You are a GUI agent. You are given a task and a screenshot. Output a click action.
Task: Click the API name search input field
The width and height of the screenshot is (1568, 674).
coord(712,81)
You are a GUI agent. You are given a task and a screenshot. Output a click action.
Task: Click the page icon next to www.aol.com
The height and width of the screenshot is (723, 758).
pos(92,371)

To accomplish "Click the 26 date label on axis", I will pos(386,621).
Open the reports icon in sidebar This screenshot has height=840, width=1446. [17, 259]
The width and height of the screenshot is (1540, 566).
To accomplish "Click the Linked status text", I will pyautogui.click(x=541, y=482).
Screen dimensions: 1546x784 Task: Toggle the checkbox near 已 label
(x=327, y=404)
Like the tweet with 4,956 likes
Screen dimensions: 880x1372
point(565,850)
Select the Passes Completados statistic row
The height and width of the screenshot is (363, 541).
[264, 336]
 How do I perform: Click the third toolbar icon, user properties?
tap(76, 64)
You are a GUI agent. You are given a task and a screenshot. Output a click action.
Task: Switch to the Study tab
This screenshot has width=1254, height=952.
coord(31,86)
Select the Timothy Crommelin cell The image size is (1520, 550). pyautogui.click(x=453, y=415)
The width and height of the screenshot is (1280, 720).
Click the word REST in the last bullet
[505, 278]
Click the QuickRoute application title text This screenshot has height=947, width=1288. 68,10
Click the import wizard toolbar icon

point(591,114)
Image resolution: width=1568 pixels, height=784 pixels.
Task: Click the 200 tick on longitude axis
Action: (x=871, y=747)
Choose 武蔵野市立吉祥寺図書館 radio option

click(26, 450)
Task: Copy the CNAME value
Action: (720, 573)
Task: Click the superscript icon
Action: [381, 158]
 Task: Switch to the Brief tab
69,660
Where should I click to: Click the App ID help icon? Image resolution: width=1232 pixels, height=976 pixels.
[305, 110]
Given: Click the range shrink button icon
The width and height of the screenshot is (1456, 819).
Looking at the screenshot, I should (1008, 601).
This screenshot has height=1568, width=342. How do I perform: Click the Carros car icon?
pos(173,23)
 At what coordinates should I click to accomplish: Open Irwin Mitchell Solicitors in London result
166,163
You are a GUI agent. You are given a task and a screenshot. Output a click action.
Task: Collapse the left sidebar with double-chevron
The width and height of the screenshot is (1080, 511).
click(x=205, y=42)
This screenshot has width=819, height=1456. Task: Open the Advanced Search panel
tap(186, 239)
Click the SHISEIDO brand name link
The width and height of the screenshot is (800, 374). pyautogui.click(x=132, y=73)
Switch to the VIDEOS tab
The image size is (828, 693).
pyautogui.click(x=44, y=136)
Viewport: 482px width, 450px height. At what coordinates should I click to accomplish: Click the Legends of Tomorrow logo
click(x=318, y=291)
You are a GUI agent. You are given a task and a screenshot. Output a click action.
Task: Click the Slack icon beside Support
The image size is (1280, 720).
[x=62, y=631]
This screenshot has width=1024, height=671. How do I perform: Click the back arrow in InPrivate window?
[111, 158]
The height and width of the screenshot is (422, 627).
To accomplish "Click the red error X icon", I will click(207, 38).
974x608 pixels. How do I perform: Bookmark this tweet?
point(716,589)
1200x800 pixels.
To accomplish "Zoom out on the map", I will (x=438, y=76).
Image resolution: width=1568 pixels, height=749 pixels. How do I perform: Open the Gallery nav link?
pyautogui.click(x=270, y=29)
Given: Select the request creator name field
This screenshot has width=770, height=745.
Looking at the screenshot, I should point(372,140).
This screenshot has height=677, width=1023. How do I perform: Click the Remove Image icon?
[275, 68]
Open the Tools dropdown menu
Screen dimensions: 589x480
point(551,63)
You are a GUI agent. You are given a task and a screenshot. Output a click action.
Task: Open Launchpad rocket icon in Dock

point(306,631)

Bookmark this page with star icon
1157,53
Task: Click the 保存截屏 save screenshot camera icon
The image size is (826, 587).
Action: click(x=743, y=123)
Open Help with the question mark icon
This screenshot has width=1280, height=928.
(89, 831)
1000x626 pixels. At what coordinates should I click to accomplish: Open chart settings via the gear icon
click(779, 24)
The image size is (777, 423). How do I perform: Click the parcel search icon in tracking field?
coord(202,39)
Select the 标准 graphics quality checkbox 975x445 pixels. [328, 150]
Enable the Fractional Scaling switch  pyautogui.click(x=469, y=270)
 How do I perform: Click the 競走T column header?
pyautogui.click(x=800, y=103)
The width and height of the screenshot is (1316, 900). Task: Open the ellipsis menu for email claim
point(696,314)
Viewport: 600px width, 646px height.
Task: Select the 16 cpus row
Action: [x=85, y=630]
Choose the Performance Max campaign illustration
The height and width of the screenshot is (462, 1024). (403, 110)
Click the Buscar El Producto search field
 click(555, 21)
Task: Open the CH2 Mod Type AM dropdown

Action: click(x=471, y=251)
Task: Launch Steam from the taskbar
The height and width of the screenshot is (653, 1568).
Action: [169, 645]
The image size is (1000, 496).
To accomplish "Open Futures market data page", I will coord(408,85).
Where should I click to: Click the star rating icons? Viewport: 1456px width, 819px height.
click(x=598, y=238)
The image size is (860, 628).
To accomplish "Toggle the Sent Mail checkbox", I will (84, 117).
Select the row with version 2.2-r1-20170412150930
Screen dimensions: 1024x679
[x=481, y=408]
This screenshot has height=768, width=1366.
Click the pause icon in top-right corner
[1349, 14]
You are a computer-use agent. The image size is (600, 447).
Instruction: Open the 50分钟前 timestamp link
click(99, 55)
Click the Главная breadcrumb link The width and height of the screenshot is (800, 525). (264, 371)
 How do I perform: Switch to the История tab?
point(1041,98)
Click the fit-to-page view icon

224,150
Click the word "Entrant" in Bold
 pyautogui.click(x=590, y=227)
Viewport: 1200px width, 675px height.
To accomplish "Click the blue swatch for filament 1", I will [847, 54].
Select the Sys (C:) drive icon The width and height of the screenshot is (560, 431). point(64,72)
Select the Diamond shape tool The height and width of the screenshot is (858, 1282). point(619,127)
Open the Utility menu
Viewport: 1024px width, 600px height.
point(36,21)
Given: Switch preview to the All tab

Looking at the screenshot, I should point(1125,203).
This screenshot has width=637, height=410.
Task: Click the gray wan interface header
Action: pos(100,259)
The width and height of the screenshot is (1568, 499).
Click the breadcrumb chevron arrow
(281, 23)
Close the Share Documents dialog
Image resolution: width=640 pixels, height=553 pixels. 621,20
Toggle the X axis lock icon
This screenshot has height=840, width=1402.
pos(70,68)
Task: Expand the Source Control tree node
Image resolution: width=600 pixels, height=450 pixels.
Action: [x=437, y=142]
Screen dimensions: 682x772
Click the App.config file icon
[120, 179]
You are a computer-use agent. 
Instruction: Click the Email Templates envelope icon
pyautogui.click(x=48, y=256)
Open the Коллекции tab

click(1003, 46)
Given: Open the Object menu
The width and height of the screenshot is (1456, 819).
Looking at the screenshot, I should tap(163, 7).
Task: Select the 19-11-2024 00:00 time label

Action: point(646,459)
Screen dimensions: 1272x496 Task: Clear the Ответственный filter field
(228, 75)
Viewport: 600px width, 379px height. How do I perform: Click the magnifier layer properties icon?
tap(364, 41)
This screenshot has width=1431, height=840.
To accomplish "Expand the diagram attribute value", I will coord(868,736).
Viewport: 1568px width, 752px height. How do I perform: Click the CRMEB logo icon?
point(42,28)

◆ ◆ ◆ ◆ ◆

_What you need to do_
Change every "GUI agent" in these lines to "desktop agent", leaving everything else as it is.

_Result below_
You are a desktop agent. You are given a task and a screenshot. Output a click action.
Task: Click the API name search input field
The width and height of the screenshot is (1568, 674).
coord(712,81)
You are a desktop agent. You are given a task and a screenshot. Output a click action.
Task: Click the page icon next to www.aol.com
The height and width of the screenshot is (723, 758).
pos(92,371)

To accomplish "Click the 26 date label on axis", I will pos(386,621).
Open the reports icon in sidebar This screenshot has height=840, width=1446. [17, 259]
The width and height of the screenshot is (1540, 566).
To accomplish "Click the Linked status text", I will pyautogui.click(x=541, y=482).
Screen dimensions: 1546x784 Task: Toggle the checkbox near 已 label
(x=327, y=404)
Like the tweet with 4,956 likes
Screen dimensions: 880x1372
point(565,850)
Select the Passes Completados statistic row
The height and width of the screenshot is (363, 541).
[264, 336]
 How do I perform: Click the third toolbar icon, user properties?
tap(76, 64)
You are a desktop agent. You are given a task and a screenshot. Output a click action.
Task: Switch to the Study tab
This screenshot has width=1254, height=952.
coord(31,86)
Select the Timothy Crommelin cell The image size is (1520, 550). pyautogui.click(x=453, y=415)
The width and height of the screenshot is (1280, 720).
Click the word REST in the last bullet
[505, 278]
Click the QuickRoute application title text This screenshot has height=947, width=1288. 68,10
Click the import wizard toolbar icon

point(591,114)
Image resolution: width=1568 pixels, height=784 pixels.
Task: Click the 200 tick on longitude axis
Action: (x=871, y=747)
Choose 武蔵野市立吉祥寺図書館 radio option

click(26, 450)
Task: Copy the CNAME value
Action: (720, 573)
Task: Click the superscript icon
Action: [381, 158]
 Task: Switch to the Brief tab
69,660
Where should I click to: Click the App ID help icon? Image resolution: width=1232 pixels, height=976 pixels.
[305, 110]
Given: Click the range shrink button icon
The width and height of the screenshot is (1456, 819).
Looking at the screenshot, I should (1008, 601).
This screenshot has height=1568, width=342. How do I perform: Click the Carros car icon?
pos(173,23)
 At what coordinates should I click to accomplish: Open Irwin Mitchell Solicitors in London result
166,163
You are a desktop agent. You are given a task and a screenshot. Output a click action.
Task: Collapse the left sidebar with double-chevron
The width and height of the screenshot is (1080, 511).
click(x=205, y=42)
This screenshot has width=819, height=1456. Task: Open the Advanced Search panel
tap(186, 239)
Click the SHISEIDO brand name link
The width and height of the screenshot is (800, 374). pyautogui.click(x=132, y=73)
Switch to the VIDEOS tab
The image size is (828, 693).
pyautogui.click(x=44, y=136)
Viewport: 482px width, 450px height. At what coordinates should I click to accomplish: Click the Legends of Tomorrow logo
click(x=318, y=291)
You are a desktop agent. You are given a task and a screenshot. Output a click action.
Task: Click the Slack icon beside Support
The image size is (1280, 720).
[x=62, y=631]
This screenshot has width=1024, height=671. How do I perform: Click the back arrow in InPrivate window?
[111, 158]
The height and width of the screenshot is (422, 627).
To accomplish "Click the red error X icon", I will click(207, 38).
974x608 pixels. How do I perform: Bookmark this tweet?
point(716,589)
1200x800 pixels.
To accomplish "Zoom out on the map", I will (x=438, y=76).
Image resolution: width=1568 pixels, height=749 pixels. How do I perform: Open the Gallery nav link?
pyautogui.click(x=270, y=29)
Given: Select the request creator name field
This screenshot has width=770, height=745.
Looking at the screenshot, I should point(372,140).
This screenshot has height=677, width=1023. How do I perform: Click the Remove Image icon?
[275, 68]
Open the Tools dropdown menu
Screen dimensions: 589x480
point(551,63)
You are a desktop agent. You are given a task and a screenshot. Output a click action.
Task: Open Launchpad rocket icon in Dock

point(306,631)

Bookmark this page with star icon
1157,53
Task: Click the 保存截屏 save screenshot camera icon
The image size is (826, 587).
Action: click(x=743, y=123)
Open Help with the question mark icon
This screenshot has width=1280, height=928.
(89, 831)
1000x626 pixels. At what coordinates should I click to accomplish: Open chart settings via the gear icon
click(779, 24)
The image size is (777, 423). How do I perform: Click the parcel search icon in tracking field?
coord(202,39)
Select the 标准 graphics quality checkbox 975x445 pixels. [328, 150]
Enable the Fractional Scaling switch  pyautogui.click(x=469, y=270)
 How do I perform: Click the 競走T column header?
pyautogui.click(x=800, y=103)
The width and height of the screenshot is (1316, 900). Task: Open the ellipsis menu for email claim
point(696,314)
Viewport: 600px width, 646px height.
Task: Select the 16 cpus row
Action: [x=85, y=630]
Choose the Performance Max campaign illustration
The height and width of the screenshot is (462, 1024). (403, 110)
Click the Buscar El Producto search field
 click(555, 21)
Task: Open the CH2 Mod Type AM dropdown

Action: click(x=471, y=251)
Task: Launch Steam from the taskbar
The height and width of the screenshot is (653, 1568).
Action: [169, 645]
The image size is (1000, 496).
To accomplish "Open Futures market data page", I will coord(408,85).
Where should I click to: Click the star rating icons? Viewport: 1456px width, 819px height.
click(x=598, y=238)
The image size is (860, 628).
To accomplish "Toggle the Sent Mail checkbox", I will (84, 117).
Select the row with version 2.2-r1-20170412150930
Screen dimensions: 1024x679
[x=481, y=408]
This screenshot has height=768, width=1366.
Click the pause icon in top-right corner
[1349, 14]
You are a computer-use agent. The image size is (600, 447).
Instruction: Open the 50分钟前 timestamp link
click(99, 55)
Click the Главная breadcrumb link The width and height of the screenshot is (800, 525). (264, 371)
 How do I perform: Switch to the История tab?
point(1041,98)
Click the fit-to-page view icon

224,150
Click the word "Entrant" in Bold
 pyautogui.click(x=590, y=227)
Viewport: 1200px width, 675px height.
To accomplish "Click the blue swatch for filament 1", I will [847, 54].
Select the Sys (C:) drive icon The width and height of the screenshot is (560, 431). point(64,72)
Select the Diamond shape tool The height and width of the screenshot is (858, 1282). point(619,127)
Open the Utility menu
Viewport: 1024px width, 600px height.
point(36,21)
Given: Switch preview to the All tab

Looking at the screenshot, I should point(1125,203).
This screenshot has width=637, height=410.
Task: Click the gray wan interface header
Action: pos(100,259)
The width and height of the screenshot is (1568, 499).
Click the breadcrumb chevron arrow
(281, 23)
Close the Share Documents dialog
Image resolution: width=640 pixels, height=553 pixels. 621,20
Toggle the X axis lock icon
This screenshot has height=840, width=1402.
pos(70,68)
Task: Expand the Source Control tree node
Image resolution: width=600 pixels, height=450 pixels.
Action: [x=437, y=142]
Screen dimensions: 682x772
Click the App.config file icon
[120, 179]
You are a computer-use agent. 
Instruction: Click the Email Templates envelope icon
pyautogui.click(x=48, y=256)
Open the Коллекции tab

click(1003, 46)
Given: Open the Object menu
The width and height of the screenshot is (1456, 819).
Looking at the screenshot, I should tap(163, 7).
Task: Select the 19-11-2024 00:00 time label

Action: point(646,459)
Screen dimensions: 1272x496 Task: Clear the Ответственный filter field
(228, 75)
Viewport: 600px width, 379px height. How do I perform: Click the magnifier layer properties icon?
tap(364, 41)
This screenshot has width=1431, height=840.
To accomplish "Expand the diagram attribute value", I will coord(868,736).
Viewport: 1568px width, 752px height. How do I perform: Click the CRMEB logo icon?
point(42,28)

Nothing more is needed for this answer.